Services and Apps
You should at least understand everything in this document at a high level before moving on to the setup/installation documents, as the NCA suite is a set of tools, not a single application that does it all.
Overview
NCA has two key services which you’ll have to have running in the background at all times, several binaries you’ll need to use occasionally for regular tasks, and of course the various external services (such as a IIIF server, SFTP server, MySQL / MariaDB, Apache / nginx, Open ONI and the ONI Agent, etc.).
The docker setup is easy to get running, and extremely useful for learning how the stack is set up, but it’s not something we recommend for production use. It bundles in two ONI servers and their dependencies (database, solr, and ONI Agent for both staging and production), there’s no monitoring, and the setup has never been tested in a high-traffic environment.

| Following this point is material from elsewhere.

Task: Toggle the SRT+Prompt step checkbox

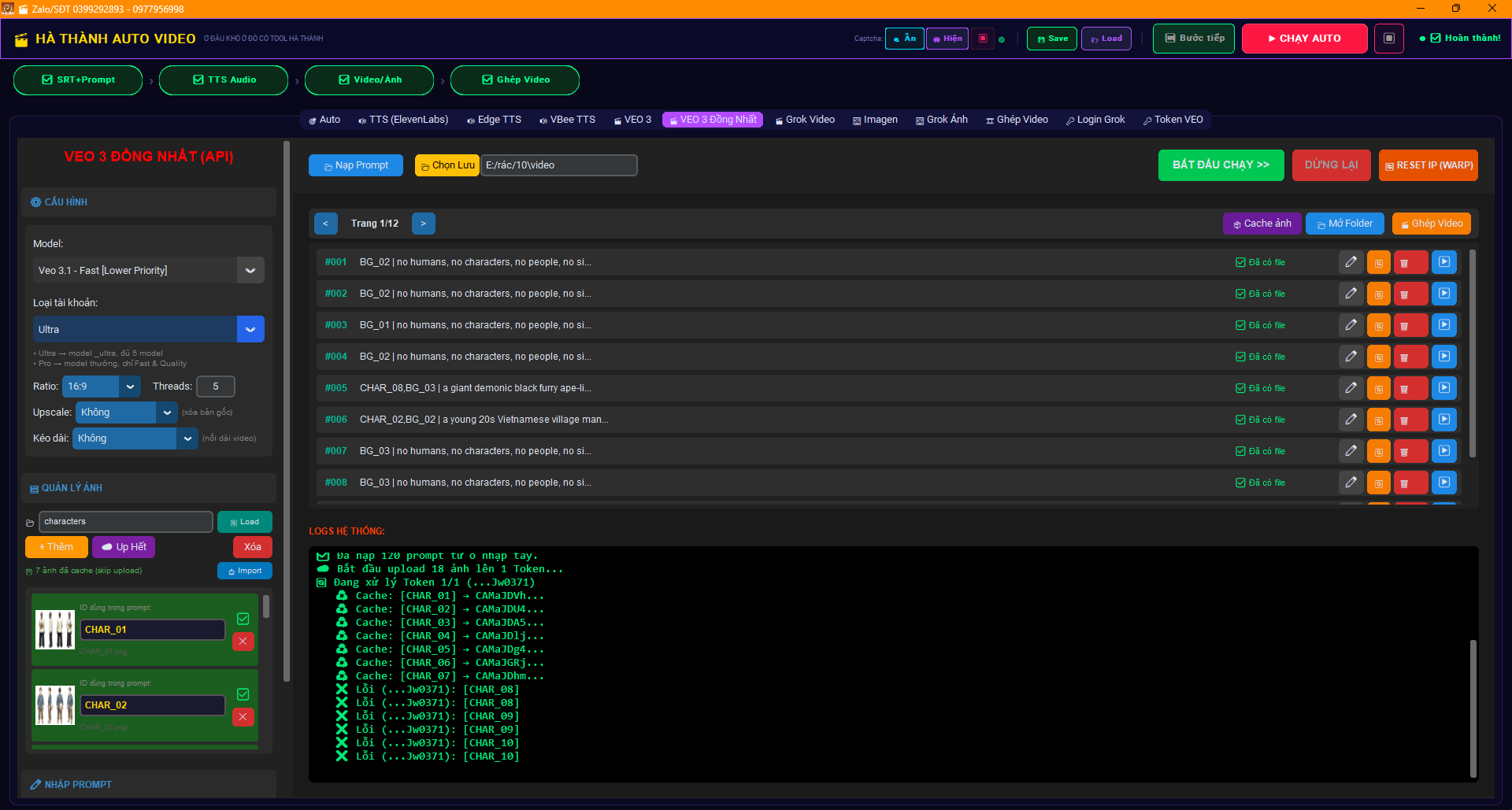Action: (x=47, y=80)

Only go the container route if you have the devops chops to build a real, production-ready setup.
A bare-metal, manual installation is fairly easy to set up as well. Manual installations are described in the installation documentation, and can be reverse-engineered by reading the various docker files, especially if you’re on a Redhat / CentOS / RockyLinux setup.
Note: the repository contains working examples for systemd services and rsyslog configuration: see the “deploy” directory on github to better understand how you might manage a production installation.
HTTP Server
server
is the web server which exposes all of NCA’s workflow UI. Please
note that, at the moment, this requires Apache sitting in front of the server
for authentication.
Running this is fairly simple once settings are configured:
/usr/local/nca/server -c /usr/local/nca/settings
Gotcha
NOTE: server
builds a cache of issues and regularly rescans the
filesystem and the live site to keep its cache nearly real-time for almost
instant lookups of issue data. However, building this cache requires the live
site to use the same JSON endpoints chronam uses.

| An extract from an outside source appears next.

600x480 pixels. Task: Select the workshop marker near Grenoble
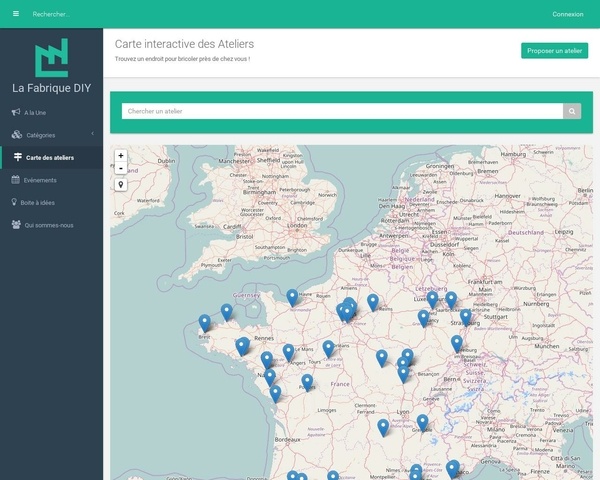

ONI’s JSON endpoints were rewritten to use IIIF, so out of the box, ONI isn’t compatible with this cache-building system. The IIIF endpoints supply very generic information, which didn’t give us issue-level information without performing thousands of additional HTTP requests, so we had to put the old JSON responses back into our app. If you wish to use this application with an ONI install, you’ll need to do something similar.
The relevant commit links follow:
Job Runner
Queued jobs (such as SFTP issues manually reviewed and queued) will not be processed until the job runner is executed.
The best way to run jobs is via the “watchall” subcommand:
./bin/run-jobs -c ./settings watchall
This starts the job runner, which will watch all queues and run jobs as they come in. When invoked this way, the job runner will simply run forever to ensure jobs are processed whenever there’s work to be done.
If you only want to drain all pending jobs and then quit, you can add
--exit-when-done
to the command.
Finally, there’s a subcommand to run a single job and then exit:
./bin/run-jobs -c ./settings run-one
This is primarily a development tool for debugging long pipelines where a single job seems to be breaking app state, but it can be used to also very closely monitor exactly which jobs are running in what order, if such a need should arise.
Batch Queue
Batch managers can generate batches on demand using the UI, but we also have
the queue-batches
tool for manually generating every available batch at once.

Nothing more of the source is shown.